# [Problem statement]
Every line of the material below is to be printed again exactly.

# [Source material]

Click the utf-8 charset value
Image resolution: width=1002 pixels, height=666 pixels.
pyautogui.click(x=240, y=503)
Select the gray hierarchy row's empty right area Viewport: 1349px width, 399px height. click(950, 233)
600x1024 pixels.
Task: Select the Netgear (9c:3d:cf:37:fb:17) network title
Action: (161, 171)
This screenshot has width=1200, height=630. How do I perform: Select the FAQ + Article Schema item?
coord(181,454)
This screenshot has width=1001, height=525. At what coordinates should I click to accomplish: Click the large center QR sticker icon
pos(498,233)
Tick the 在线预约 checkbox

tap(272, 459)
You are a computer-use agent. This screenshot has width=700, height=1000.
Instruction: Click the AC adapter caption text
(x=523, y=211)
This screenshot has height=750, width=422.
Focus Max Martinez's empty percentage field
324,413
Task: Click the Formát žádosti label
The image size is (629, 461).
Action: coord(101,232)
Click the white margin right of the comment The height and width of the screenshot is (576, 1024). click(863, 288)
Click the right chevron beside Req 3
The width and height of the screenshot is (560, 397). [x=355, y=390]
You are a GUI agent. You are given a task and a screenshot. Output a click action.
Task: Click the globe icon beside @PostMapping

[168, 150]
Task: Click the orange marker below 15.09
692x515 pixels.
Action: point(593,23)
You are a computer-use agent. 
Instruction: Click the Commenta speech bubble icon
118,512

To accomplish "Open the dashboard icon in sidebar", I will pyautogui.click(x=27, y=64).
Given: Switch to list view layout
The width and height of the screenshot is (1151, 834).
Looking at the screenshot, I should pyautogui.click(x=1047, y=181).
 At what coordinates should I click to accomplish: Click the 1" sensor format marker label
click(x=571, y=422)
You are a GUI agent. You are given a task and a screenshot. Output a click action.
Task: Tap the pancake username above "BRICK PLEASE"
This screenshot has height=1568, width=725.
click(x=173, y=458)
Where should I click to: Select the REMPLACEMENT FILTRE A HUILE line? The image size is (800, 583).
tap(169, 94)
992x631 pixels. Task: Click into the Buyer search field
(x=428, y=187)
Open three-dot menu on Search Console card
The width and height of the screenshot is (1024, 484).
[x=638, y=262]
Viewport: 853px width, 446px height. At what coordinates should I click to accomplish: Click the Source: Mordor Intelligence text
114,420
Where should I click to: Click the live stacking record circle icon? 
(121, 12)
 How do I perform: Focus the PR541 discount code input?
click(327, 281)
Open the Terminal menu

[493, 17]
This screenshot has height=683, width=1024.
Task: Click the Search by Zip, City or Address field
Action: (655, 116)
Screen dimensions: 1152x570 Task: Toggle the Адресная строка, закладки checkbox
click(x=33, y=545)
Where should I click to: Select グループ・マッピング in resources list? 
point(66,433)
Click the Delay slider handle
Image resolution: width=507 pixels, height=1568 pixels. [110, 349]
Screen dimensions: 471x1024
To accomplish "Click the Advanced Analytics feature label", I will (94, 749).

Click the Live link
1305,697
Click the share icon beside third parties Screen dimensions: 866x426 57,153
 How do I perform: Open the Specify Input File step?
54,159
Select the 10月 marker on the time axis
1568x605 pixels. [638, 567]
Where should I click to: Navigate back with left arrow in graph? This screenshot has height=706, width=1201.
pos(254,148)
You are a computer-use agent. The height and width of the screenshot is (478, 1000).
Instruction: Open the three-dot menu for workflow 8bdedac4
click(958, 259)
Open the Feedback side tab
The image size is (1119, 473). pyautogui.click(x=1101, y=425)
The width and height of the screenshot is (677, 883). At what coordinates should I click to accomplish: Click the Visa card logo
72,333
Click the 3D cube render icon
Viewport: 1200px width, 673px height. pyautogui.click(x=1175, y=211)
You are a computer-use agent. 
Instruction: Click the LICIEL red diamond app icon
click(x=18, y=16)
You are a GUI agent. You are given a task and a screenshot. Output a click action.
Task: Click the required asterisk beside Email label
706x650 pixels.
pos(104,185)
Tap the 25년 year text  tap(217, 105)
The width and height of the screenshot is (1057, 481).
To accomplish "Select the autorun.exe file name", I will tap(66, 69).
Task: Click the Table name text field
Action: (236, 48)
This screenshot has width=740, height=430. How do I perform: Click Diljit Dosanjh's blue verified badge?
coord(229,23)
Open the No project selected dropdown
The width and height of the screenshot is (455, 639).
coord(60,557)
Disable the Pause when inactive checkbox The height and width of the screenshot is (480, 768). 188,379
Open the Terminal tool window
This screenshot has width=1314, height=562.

# [Solution for this task]
Click the utf-8 charset value
Image resolution: width=1002 pixels, height=666 pixels.
pyautogui.click(x=240, y=503)
Select the gray hierarchy row's empty right area Viewport: 1349px width, 399px height. click(950, 233)
600x1024 pixels.
Task: Select the Netgear (9c:3d:cf:37:fb:17) network title
Action: (161, 171)
This screenshot has width=1200, height=630. How do I perform: Select the FAQ + Article Schema item?
coord(181,454)
This screenshot has width=1001, height=525. At what coordinates should I click to accomplish: Click the large center QR sticker icon
pos(498,233)
Tick the 在线预约 checkbox

tap(272, 459)
You are a computer-use agent. This screenshot has width=700, height=1000.
Instruction: Click the AC adapter caption text
(x=523, y=211)
This screenshot has height=750, width=422.
Focus Max Martinez's empty percentage field
324,413
Task: Click the Formát žádosti label
The image size is (629, 461).
Action: coord(101,232)
Click the white margin right of the comment The height and width of the screenshot is (576, 1024). click(863, 288)
Click the right chevron beside Req 3
The width and height of the screenshot is (560, 397). [x=355, y=390]
You are a GUI agent. You are given a task and a screenshot. Output a click action.
Task: Click the globe icon beside @PostMapping

[168, 150]
Task: Click the orange marker below 15.09
692x515 pixels.
Action: point(593,23)
You are a computer-use agent. 
Instruction: Click the Commenta speech bubble icon
118,512

To accomplish "Open the dashboard icon in sidebar", I will pyautogui.click(x=27, y=64).
Given: Switch to list view layout
The width and height of the screenshot is (1151, 834).
Looking at the screenshot, I should pyautogui.click(x=1047, y=181).
 At what coordinates should I click to accomplish: Click the 1" sensor format marker label
click(x=571, y=422)
You are a GUI agent. You are given a task and a screenshot. Output a click action.
Task: Tap the pancake username above "BRICK PLEASE"
This screenshot has height=1568, width=725.
click(x=173, y=458)
Where should I click to: Select the REMPLACEMENT FILTRE A HUILE line? The image size is (800, 583).
tap(169, 94)
992x631 pixels. Task: Click into the Buyer search field
(x=428, y=187)
Open three-dot menu on Search Console card
The width and height of the screenshot is (1024, 484).
[x=638, y=262]
Viewport: 853px width, 446px height. At what coordinates should I click to accomplish: Click the Source: Mordor Intelligence text
114,420
Where should I click to: Click the live stacking record circle icon? 
(121, 12)
 How do I perform: Focus the PR541 discount code input?
click(327, 281)
Open the Terminal menu

[493, 17]
This screenshot has height=683, width=1024.
Task: Click the Search by Zip, City or Address field
Action: (655, 116)
Screen dimensions: 1152x570 Task: Toggle the Адресная строка, закладки checkbox
click(x=33, y=545)
Where should I click to: Select グループ・マッピング in resources list? 
point(66,433)
Click the Delay slider handle
Image resolution: width=507 pixels, height=1568 pixels. [110, 349]
Screen dimensions: 471x1024
To accomplish "Click the Advanced Analytics feature label", I will (94, 749).

Click the Live link
1305,697
Click the share icon beside third parties Screen dimensions: 866x426 57,153
 How do I perform: Open the Specify Input File step?
54,159
Select the 10月 marker on the time axis
1568x605 pixels. [638, 567]
Where should I click to: Navigate back with left arrow in graph? This screenshot has height=706, width=1201.
pos(254,148)
You are a computer-use agent. The height and width of the screenshot is (478, 1000).
Instruction: Open the three-dot menu for workflow 8bdedac4
click(958, 259)
Open the Feedback side tab
The image size is (1119, 473). pyautogui.click(x=1101, y=425)
The width and height of the screenshot is (677, 883). At what coordinates should I click to accomplish: Click the Visa card logo
72,333
Click the 3D cube render icon
Viewport: 1200px width, 673px height. pyautogui.click(x=1175, y=211)
You are a computer-use agent. 
Instruction: Click the LICIEL red diamond app icon
click(x=18, y=16)
You are a GUI agent. You are given a task and a screenshot. Output a click action.
Task: Click the required asterisk beside Email label
706x650 pixels.
pos(104,185)
Tap the 25년 year text  tap(217, 105)
The width and height of the screenshot is (1057, 481).
To accomplish "Select the autorun.exe file name", I will tap(66, 69).
Task: Click the Table name text field
Action: (236, 48)
This screenshot has width=740, height=430. How do I perform: Click Diljit Dosanjh's blue verified badge?
coord(229,23)
Open the No project selected dropdown
The width and height of the screenshot is (455, 639).
coord(60,557)
Disable the Pause when inactive checkbox The height and width of the screenshot is (480, 768). 188,379
Open the Terminal tool window
This screenshot has width=1314, height=562.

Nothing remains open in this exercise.